** Your instructions **
Please copy, exactly and with no pictures, only the lines from the one containing "The width and" through the last line of the records.

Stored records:

-- Opening Marker --

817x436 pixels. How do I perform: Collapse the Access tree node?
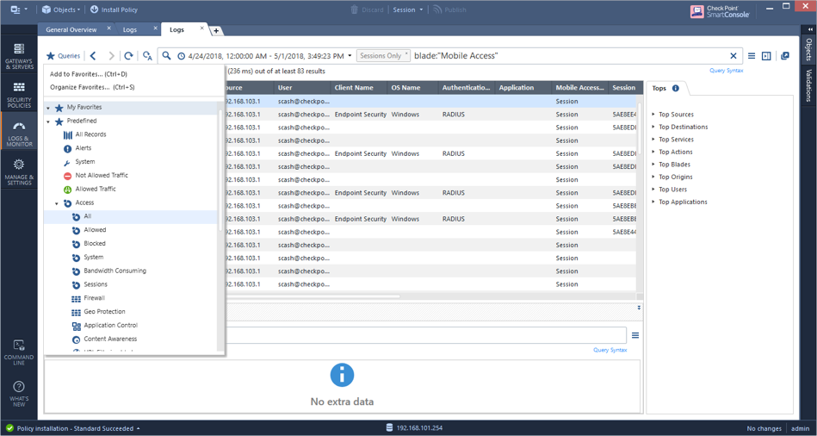pos(58,203)
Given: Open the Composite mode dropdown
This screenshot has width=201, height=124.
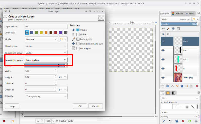Looking at the screenshot, I should pos(46,60).
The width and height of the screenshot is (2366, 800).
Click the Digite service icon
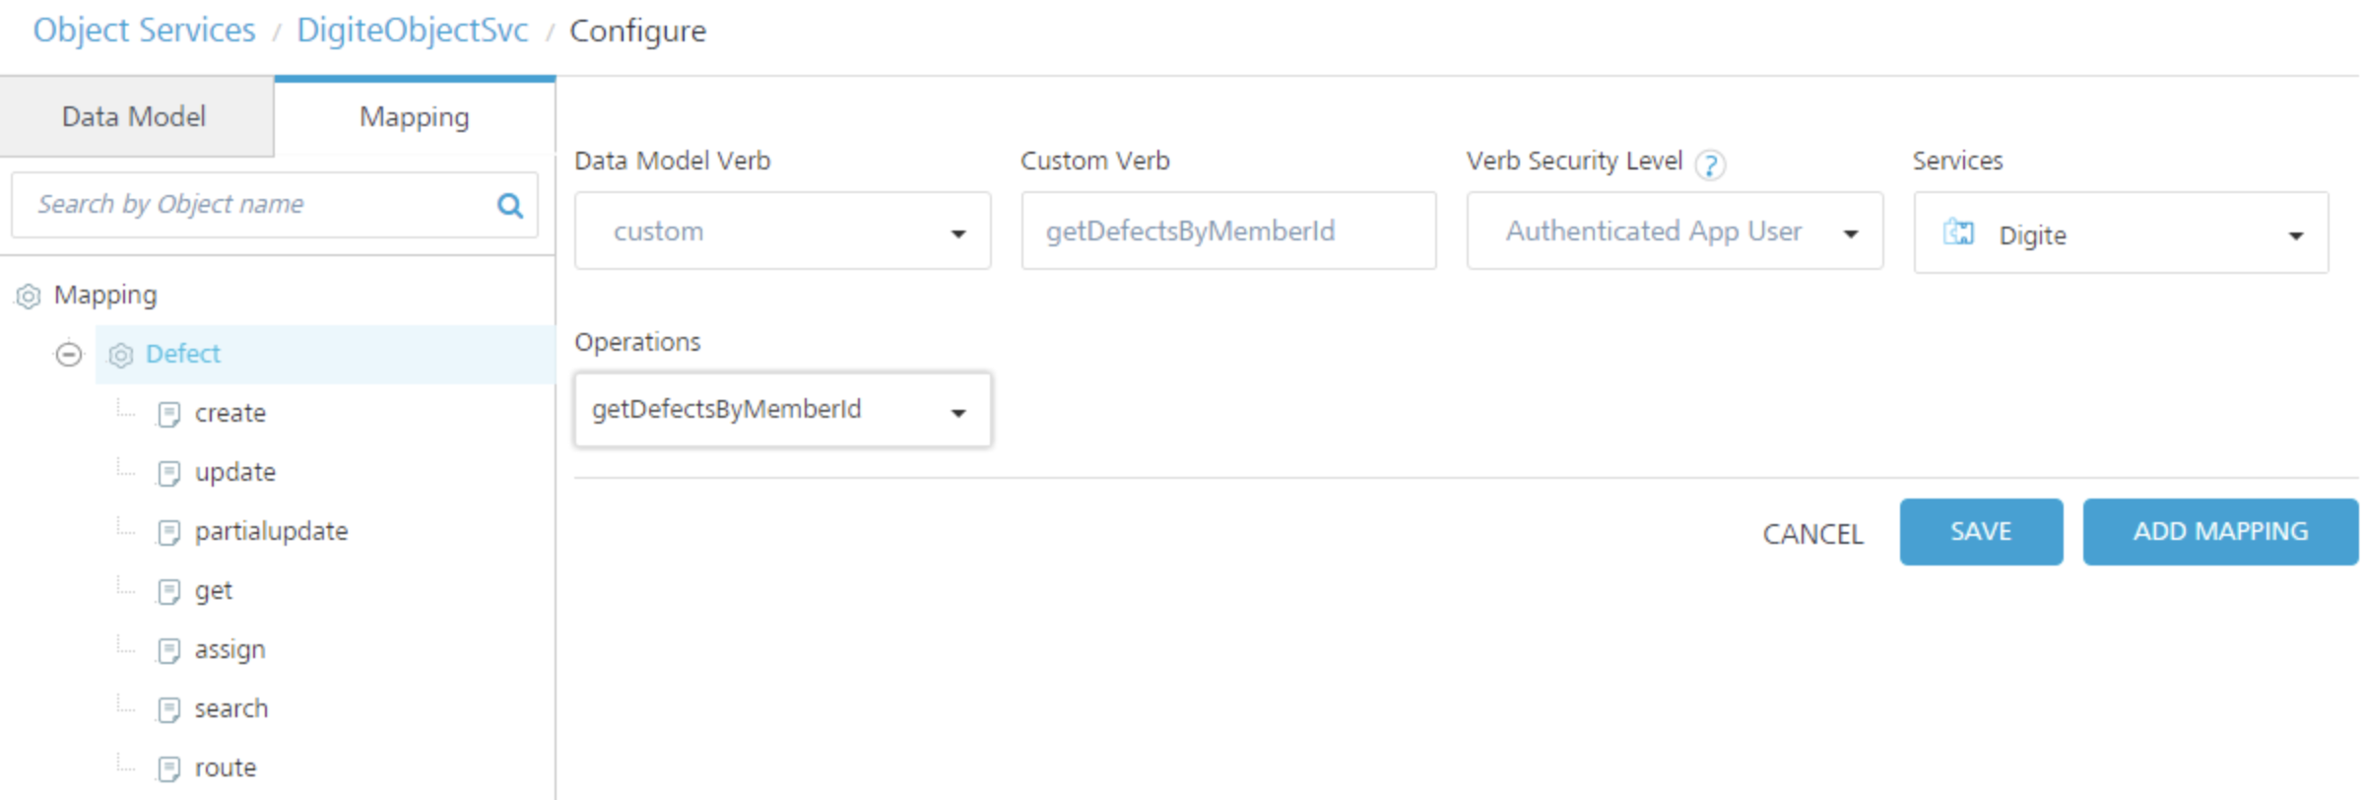coord(1957,233)
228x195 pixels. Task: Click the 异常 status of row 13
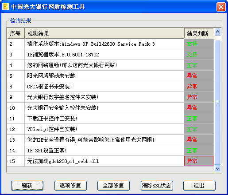192,140
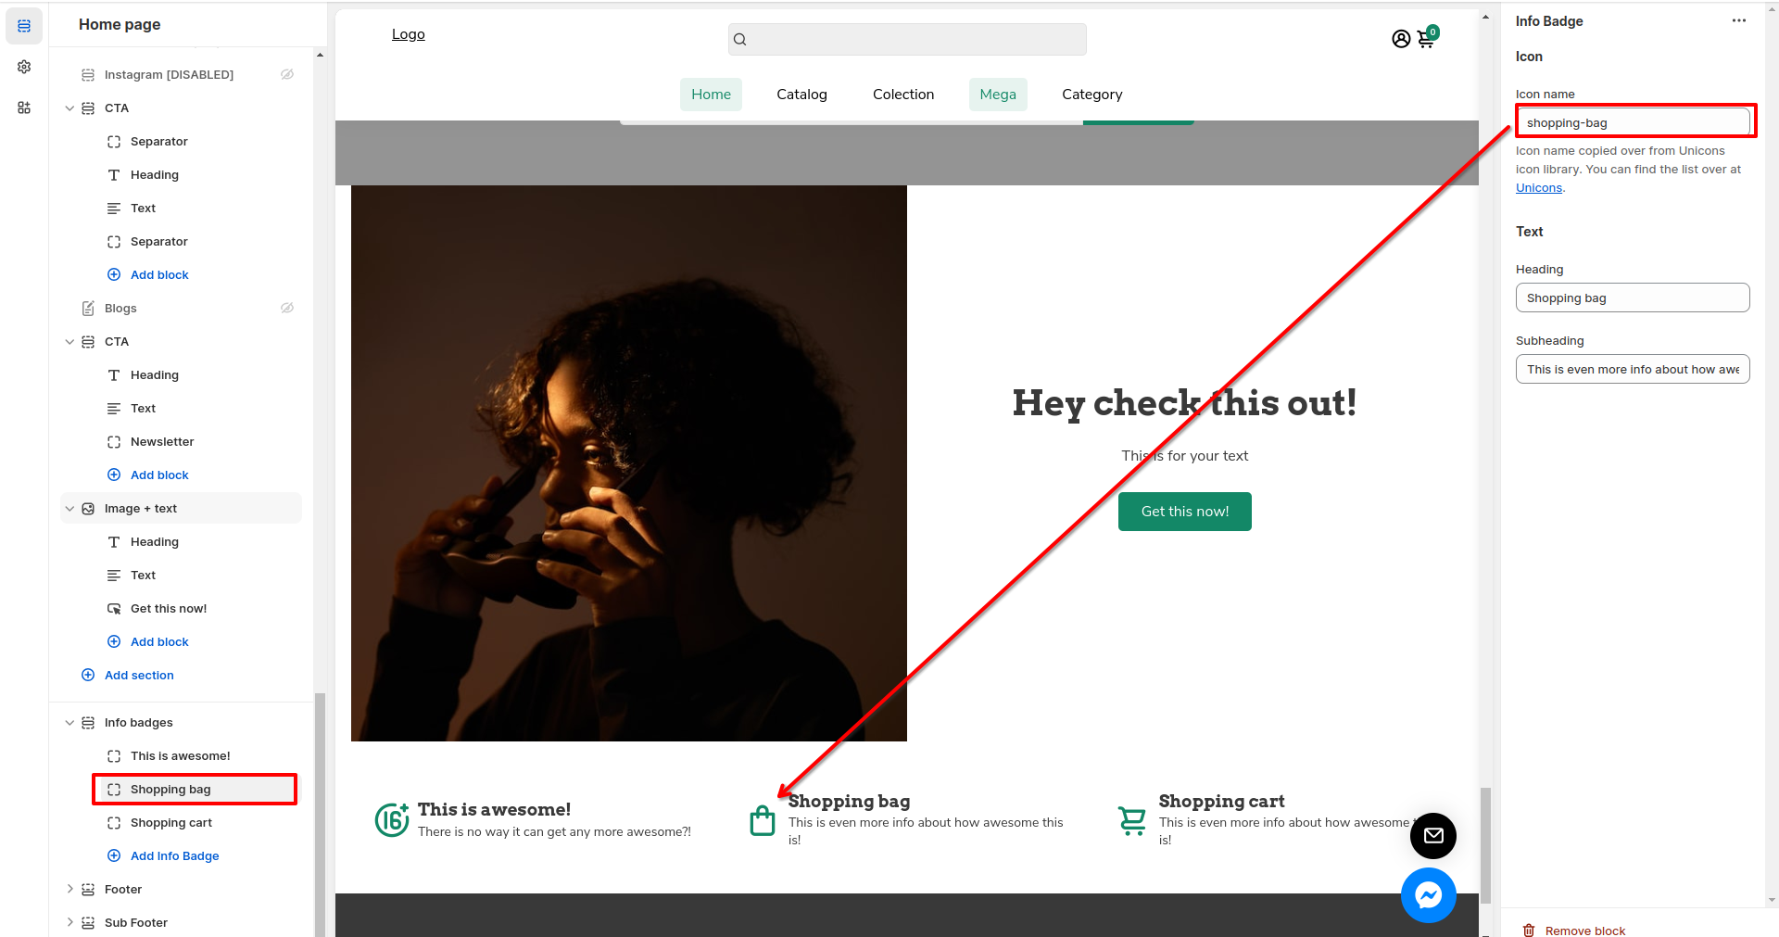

-- Closing Marker --

** Output **
The width and height of the screenshot is (2366, 800).
Click the Digite service icon
coord(1957,233)
228x195 pixels. Task: Click the 异常 status of row 13
192,140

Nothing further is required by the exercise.